Observation data Epoch J2000.0 Equinox J2000.0 (ICRS)
- Constellation: Pavo
- Right ascension: 20^{h} 40^{m} 02.63822^{s}
- Declination: −60° 32′ 56.0200″
- Apparent magnitude (V): +5.10

Characteristics
- Spectral type: G0 V Fe-0.8 CH-0.5
- U−B color index: −0.02
- B−V color index: +0.53

Astrometry
- Radial velocity (R_{v}): −32.02±0.05 km/s
- Proper motion (μ): RA: +313.48 mas/yr Dec.: −569.91 mas/yr
- Parallax (π): 40.55±0.27 mas
- Distance: 80.4 ± 0.5 ly (24.7 ± 0.2 pc)

Details
- Mass: 1.09±0.02 M_{☉}
- Radius: 1.86±0.05 R_{☉}
- Luminosity: 3.39 L_{☉}
- Surface gravity (log g): 4.20±0.02 cgs
- Temperature: 6,091±27 K
- Metallicity [Fe/H]: −0.38±0.04 dex
- Rotation: 27.7±1.7 d
- Rotational velocity (v sin i): 1.95±0.43 km/s
- Age: 5.69±0.24 Gyr
- Other designations: φ^{2} Pav, CD−60°7508, GJ 794.2, GJ 9701, HD 196378, HIP 101983, HR 7875, SAO 254846

Database references
- SIMBAD: data
- ARICNS: data

= Phi2 Pavonis =

Star in the constellation Pavo

Phi^{2} Pavonis (φ^{2} Pav, φ^{2} Pavonis) is a solitary star in the southern constellation of Pavo (the Peacock). It is faintly visible to the naked eye with an apparent visual magnitude of +5.10. Based upon an annual parallax shift of 40.55 mas as seen from Earth, it is located 80.4 light years from the Sun.

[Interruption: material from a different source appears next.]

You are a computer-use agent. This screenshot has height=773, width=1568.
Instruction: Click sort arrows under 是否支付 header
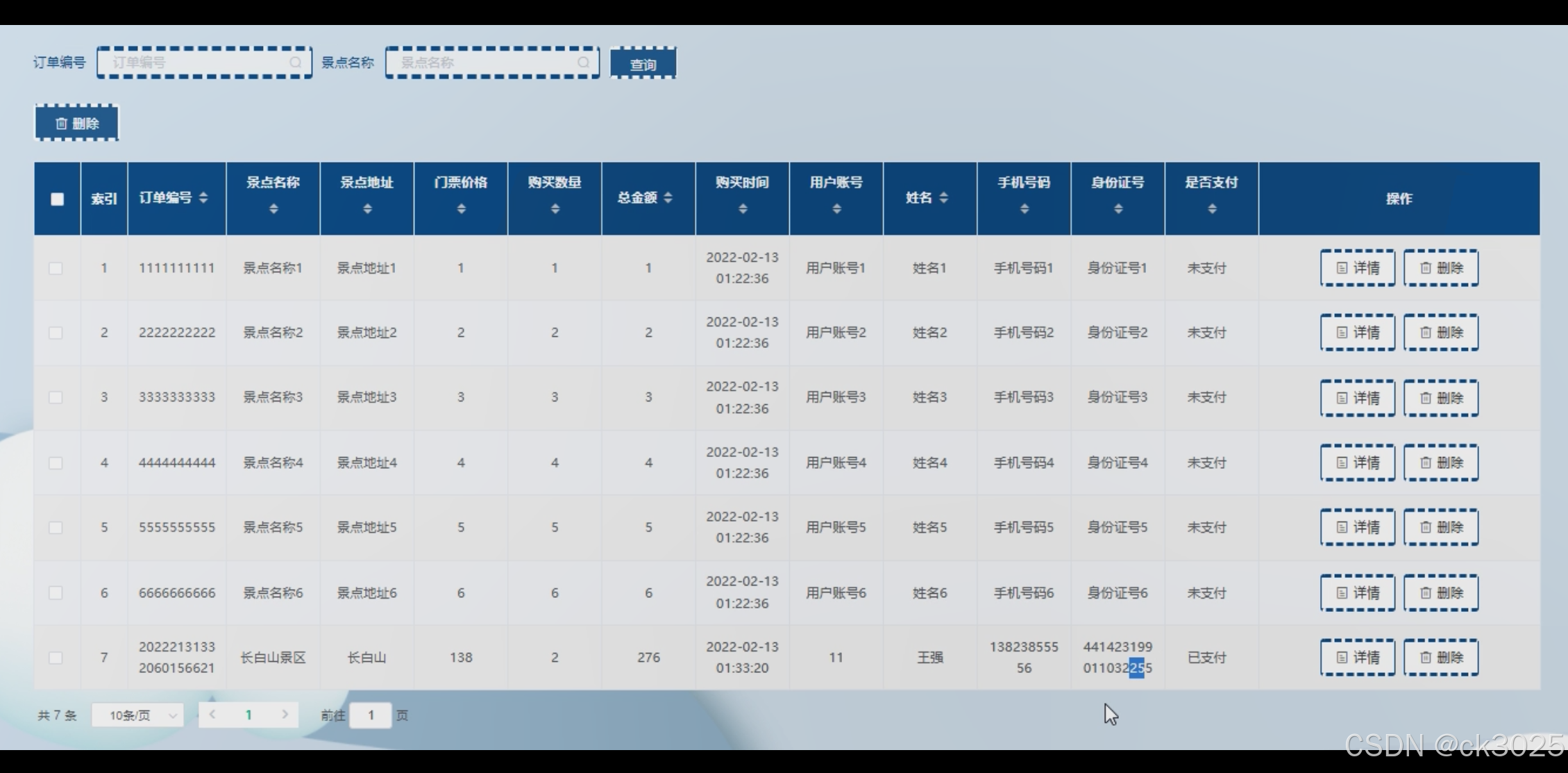(1212, 209)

At that distance, the visual magnitude is diminished by an extinction factor of 0.07 due to interstellar dust. It is a member of the thin disk population.

This is a yellow-white hued G-type main sequence star with a stellar classification of G0 V Fe-0.8 CH-0.5. This notation indicates the surface abundance of iron and cyanogen are below normal for this class of star. It is around 5.7 billion years old and is spinning with a period of around 28 days. It has an estimated 1.09 times the mass of the Sun and is 1.86 times the Sun's radius. The star is radiating 3.39 times the solar luminosity from its photosphere at an effective temperature of 6,091 K.

This system was in 1991 a test case for the Zeta Herculis moving group, of low metallicity stars with 5 billion years of age. This group includes besides Zeta Herculis: δ Trianguli, ζ Reticuli, 1 Hydrae, Gl 456, Gl 678, and Gl 9079.

In 1998, using the European Southern Telescope in Chile, a planet was announced to be orbiting the star. This team retracted this claim in 2002, but found a different periodicity of 7 days possibly due to stellar rotation.